While we didn't get a full rundown of what Trust is good for, we have a few ideas. Normally, losing all your hit points puts you into a "downed" status. You can revive yourself by using a health pack, but if you don't have one, you're in trouble. You can call your allies to help you, but if they don't trust you, they're perfectly willing to leave you to bleed out. That's a good example of the importance of keeping your Trust level high. Abandon teammates, and they might abandon you when you need 'em the most. There are even plot events that are supposed to alter depending on Trust level.
You can also upgrade your squad members through special passive upgrades, which take the form of glowing orbs that you slot into a grid. These orbs allow you to do things such as increase health, reduce the time it takes for an ally to revive you, increase the damage they do, or various other buffs. These orbs can be found in a number of ways, and depending on the usefulness of the ability, the orbs may take up more spots on the grid. You'll find the orbs to be quite useful in shoring up the weak points of characters or specializing them. You can increase Big Bo's HP to make him a better tank or find something that reduces the damage he takes. There are multiple configurations available for each character, so you can set up their passive abilities to match the threat you are facing.

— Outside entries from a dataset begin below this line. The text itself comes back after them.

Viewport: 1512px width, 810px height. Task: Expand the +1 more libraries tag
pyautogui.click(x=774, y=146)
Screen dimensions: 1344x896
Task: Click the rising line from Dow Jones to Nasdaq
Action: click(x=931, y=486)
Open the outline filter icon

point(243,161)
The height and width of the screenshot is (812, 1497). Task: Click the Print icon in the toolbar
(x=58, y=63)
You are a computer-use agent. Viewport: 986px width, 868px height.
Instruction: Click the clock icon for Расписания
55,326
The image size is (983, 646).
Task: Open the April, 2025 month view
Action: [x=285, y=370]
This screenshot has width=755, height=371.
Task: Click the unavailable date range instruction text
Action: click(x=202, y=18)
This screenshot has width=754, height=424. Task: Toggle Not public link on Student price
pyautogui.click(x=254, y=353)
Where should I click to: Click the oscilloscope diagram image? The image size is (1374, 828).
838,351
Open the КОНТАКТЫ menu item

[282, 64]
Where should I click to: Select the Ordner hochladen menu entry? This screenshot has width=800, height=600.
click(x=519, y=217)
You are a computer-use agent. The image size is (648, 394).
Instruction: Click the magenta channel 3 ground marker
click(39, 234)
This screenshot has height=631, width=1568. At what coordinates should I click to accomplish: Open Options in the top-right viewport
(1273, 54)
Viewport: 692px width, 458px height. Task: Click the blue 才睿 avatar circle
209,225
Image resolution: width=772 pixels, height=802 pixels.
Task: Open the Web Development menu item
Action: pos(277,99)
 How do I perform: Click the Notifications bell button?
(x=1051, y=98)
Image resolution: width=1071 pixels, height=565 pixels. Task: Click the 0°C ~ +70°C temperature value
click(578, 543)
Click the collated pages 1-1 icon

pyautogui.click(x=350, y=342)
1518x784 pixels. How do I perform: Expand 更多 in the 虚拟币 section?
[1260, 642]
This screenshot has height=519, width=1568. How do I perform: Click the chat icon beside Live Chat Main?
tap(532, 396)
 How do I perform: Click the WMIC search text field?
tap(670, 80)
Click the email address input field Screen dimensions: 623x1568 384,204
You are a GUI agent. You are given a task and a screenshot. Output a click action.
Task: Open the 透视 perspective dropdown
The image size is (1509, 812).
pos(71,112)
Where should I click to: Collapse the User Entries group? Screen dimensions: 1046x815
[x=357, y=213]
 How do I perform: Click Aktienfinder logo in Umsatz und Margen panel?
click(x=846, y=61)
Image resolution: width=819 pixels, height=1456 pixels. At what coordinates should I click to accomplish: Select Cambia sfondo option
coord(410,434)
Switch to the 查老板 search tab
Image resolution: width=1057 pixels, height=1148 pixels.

Binary Domain is an interesting attempt at a third-person shooter. While the basic mechanics are straightforward, it's rare to see this kind of game coming from Japanese developers. Despite the uncomplicated premise, there are a lot of unusual and unique ideas in this game that you don't see from Western shooter titles. The Trust system brings to mind something akin to Mass Effect, but with the friendships and rivalries built up mostly through strict gameplay. The leveling and upgrade mechanics also have the potential to be interesting. Most of the information about Binary Domain is being kept under wraps —for example, some kind of online multiplayer is planned, but no information is available — so interested gamers should watch for more details before the game releases in 2012.